**Requirement**: Within the material below, find each line bearing the word "title" and present it.

**Source information**:
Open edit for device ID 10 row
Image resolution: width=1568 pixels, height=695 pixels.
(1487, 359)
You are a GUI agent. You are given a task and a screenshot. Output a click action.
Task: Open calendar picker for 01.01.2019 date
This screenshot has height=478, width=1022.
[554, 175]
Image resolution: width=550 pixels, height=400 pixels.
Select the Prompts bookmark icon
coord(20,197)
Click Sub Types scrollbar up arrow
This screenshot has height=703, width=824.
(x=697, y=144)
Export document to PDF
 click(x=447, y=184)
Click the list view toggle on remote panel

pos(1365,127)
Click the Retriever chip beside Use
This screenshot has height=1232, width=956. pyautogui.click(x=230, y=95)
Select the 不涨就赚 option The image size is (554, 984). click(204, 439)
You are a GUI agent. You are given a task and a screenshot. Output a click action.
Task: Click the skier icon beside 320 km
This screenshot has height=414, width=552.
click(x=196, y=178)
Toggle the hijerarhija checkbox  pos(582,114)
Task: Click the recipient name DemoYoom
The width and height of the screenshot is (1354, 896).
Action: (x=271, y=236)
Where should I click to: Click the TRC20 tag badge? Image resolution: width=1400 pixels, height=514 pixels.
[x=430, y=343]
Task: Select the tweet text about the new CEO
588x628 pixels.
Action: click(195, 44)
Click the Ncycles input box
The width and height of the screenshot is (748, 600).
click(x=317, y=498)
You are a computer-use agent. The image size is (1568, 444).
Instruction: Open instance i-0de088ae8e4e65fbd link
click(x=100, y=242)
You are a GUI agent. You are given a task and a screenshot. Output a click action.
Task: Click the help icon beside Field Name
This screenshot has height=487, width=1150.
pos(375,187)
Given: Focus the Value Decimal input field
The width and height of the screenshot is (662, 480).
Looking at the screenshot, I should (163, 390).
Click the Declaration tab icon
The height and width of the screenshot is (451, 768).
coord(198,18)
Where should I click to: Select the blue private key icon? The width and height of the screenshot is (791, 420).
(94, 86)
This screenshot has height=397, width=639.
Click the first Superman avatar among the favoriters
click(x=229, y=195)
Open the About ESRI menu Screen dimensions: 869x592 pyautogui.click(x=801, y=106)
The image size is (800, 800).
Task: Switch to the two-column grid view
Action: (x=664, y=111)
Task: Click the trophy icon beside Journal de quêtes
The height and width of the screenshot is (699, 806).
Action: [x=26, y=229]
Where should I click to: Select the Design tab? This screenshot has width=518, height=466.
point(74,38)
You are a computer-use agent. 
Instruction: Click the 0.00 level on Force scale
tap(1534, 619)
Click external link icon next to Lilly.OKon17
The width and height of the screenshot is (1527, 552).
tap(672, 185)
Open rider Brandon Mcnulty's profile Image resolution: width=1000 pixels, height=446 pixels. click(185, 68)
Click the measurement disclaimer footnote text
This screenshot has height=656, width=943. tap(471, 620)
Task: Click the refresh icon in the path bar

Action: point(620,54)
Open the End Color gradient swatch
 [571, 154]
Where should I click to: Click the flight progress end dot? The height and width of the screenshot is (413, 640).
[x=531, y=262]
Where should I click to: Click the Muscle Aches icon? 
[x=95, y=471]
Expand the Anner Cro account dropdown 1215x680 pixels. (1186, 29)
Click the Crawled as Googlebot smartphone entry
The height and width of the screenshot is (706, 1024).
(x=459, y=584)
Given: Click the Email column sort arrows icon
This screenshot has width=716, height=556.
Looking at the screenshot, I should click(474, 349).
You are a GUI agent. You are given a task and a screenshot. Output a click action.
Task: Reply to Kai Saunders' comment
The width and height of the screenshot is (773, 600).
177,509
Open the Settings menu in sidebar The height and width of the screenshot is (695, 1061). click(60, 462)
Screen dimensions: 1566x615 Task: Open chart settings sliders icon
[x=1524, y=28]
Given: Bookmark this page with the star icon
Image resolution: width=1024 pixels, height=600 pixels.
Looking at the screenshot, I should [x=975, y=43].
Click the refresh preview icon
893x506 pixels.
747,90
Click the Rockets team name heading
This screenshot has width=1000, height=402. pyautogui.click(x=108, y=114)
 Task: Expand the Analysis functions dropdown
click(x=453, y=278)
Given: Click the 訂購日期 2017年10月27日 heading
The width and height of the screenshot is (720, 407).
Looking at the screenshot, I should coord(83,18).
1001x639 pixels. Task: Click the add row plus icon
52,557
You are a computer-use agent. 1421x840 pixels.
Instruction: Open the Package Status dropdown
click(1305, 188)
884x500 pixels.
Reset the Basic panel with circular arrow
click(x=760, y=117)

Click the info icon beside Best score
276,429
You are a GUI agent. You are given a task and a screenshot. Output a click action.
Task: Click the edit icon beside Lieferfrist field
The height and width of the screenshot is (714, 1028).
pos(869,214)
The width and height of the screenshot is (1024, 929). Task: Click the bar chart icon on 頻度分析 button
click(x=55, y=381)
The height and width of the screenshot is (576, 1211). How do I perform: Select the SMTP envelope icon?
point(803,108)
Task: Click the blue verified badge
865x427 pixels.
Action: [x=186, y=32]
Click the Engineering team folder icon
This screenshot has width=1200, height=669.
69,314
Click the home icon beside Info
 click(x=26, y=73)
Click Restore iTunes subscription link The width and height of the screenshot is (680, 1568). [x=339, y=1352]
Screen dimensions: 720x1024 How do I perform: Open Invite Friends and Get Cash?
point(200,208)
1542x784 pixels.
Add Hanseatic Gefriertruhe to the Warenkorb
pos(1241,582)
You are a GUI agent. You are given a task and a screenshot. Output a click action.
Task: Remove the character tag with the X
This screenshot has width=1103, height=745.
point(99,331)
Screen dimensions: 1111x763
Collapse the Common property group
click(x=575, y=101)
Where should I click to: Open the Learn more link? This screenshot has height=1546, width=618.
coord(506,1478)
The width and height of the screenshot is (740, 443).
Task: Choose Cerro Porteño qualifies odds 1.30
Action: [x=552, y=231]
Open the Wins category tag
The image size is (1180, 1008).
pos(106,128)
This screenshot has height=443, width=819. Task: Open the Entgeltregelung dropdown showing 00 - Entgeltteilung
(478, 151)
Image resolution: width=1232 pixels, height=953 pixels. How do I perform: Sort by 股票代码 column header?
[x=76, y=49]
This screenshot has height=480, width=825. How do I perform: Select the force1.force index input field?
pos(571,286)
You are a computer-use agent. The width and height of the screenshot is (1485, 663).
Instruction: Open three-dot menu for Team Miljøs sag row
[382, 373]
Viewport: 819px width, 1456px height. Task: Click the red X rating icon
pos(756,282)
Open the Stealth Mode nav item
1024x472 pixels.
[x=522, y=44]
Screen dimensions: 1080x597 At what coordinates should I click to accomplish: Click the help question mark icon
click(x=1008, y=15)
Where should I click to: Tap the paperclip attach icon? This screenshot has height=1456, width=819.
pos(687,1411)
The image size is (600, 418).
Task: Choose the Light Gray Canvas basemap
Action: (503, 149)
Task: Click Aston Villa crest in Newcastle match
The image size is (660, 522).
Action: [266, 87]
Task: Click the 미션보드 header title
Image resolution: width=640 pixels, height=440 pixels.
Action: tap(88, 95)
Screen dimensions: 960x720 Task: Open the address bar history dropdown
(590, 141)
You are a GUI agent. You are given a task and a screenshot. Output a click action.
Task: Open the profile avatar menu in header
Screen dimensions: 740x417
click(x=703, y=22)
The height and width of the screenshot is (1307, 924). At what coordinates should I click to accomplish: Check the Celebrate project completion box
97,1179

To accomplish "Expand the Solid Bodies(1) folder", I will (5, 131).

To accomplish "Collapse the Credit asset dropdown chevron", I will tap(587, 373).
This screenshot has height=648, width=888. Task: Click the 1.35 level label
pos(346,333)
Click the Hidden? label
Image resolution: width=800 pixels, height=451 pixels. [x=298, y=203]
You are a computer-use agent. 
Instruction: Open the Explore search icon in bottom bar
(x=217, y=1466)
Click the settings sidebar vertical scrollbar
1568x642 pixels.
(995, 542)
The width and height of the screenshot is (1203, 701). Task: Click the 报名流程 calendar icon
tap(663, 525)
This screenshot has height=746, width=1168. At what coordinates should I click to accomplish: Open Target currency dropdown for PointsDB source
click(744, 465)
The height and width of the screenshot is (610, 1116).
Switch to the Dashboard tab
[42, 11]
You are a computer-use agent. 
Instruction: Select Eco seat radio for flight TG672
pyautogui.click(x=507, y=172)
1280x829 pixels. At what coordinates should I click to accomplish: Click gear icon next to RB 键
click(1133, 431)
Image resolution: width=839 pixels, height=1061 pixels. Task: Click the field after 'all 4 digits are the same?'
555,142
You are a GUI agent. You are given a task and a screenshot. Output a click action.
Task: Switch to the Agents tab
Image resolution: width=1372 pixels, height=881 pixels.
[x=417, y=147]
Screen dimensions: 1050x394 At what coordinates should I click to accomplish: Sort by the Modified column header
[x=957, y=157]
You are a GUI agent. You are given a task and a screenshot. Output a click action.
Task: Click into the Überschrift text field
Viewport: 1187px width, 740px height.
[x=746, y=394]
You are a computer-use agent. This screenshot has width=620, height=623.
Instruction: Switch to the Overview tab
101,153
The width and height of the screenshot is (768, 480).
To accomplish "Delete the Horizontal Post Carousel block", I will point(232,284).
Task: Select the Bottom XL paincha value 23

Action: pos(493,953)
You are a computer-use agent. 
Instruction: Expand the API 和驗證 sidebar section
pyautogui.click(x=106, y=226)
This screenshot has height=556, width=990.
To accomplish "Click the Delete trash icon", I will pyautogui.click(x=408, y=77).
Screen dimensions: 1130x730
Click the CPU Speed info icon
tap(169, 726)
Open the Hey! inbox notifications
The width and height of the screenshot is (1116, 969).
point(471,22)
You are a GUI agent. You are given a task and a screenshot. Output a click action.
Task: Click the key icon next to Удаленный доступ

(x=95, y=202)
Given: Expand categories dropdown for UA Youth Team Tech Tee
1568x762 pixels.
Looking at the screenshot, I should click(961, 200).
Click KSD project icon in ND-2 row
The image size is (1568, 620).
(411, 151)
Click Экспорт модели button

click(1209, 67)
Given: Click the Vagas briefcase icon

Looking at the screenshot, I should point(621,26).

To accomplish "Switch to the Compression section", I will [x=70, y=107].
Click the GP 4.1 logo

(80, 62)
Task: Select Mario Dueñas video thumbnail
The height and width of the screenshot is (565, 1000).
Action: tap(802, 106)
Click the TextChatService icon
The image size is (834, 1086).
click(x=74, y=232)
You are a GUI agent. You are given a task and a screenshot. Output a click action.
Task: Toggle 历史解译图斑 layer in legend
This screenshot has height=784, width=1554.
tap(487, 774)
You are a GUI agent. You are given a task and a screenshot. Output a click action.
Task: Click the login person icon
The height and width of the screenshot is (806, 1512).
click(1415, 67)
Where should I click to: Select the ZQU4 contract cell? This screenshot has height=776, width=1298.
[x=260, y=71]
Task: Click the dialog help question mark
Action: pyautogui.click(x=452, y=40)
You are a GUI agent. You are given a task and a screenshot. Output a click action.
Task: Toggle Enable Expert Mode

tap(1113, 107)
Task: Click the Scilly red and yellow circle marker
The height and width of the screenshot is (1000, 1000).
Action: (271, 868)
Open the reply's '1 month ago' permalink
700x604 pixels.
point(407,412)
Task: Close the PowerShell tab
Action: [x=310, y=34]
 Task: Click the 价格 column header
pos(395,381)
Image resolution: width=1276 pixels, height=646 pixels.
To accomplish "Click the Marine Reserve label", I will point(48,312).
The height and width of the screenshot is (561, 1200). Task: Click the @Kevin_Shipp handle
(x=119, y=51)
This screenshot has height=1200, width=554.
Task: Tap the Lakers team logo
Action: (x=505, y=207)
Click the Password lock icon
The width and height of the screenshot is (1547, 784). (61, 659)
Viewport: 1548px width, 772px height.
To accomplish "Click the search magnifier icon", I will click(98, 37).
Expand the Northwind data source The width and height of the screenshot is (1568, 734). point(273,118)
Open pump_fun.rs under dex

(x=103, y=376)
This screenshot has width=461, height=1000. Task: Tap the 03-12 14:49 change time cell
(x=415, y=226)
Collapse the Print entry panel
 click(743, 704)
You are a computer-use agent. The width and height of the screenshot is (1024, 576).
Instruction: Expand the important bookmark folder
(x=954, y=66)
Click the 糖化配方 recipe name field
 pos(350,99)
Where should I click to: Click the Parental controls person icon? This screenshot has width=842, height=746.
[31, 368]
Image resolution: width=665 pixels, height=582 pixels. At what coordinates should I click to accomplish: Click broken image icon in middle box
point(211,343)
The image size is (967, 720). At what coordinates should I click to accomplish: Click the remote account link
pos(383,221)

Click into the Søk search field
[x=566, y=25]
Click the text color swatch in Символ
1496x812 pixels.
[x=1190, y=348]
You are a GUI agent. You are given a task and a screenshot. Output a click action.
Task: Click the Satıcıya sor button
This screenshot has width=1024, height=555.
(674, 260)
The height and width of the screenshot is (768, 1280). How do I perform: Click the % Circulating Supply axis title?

**Written solution**:
Task: Click the 미션보드 header title
The height and width of the screenshot is (768, 1280). How do I perform: Click the % Circulating Supply axis title?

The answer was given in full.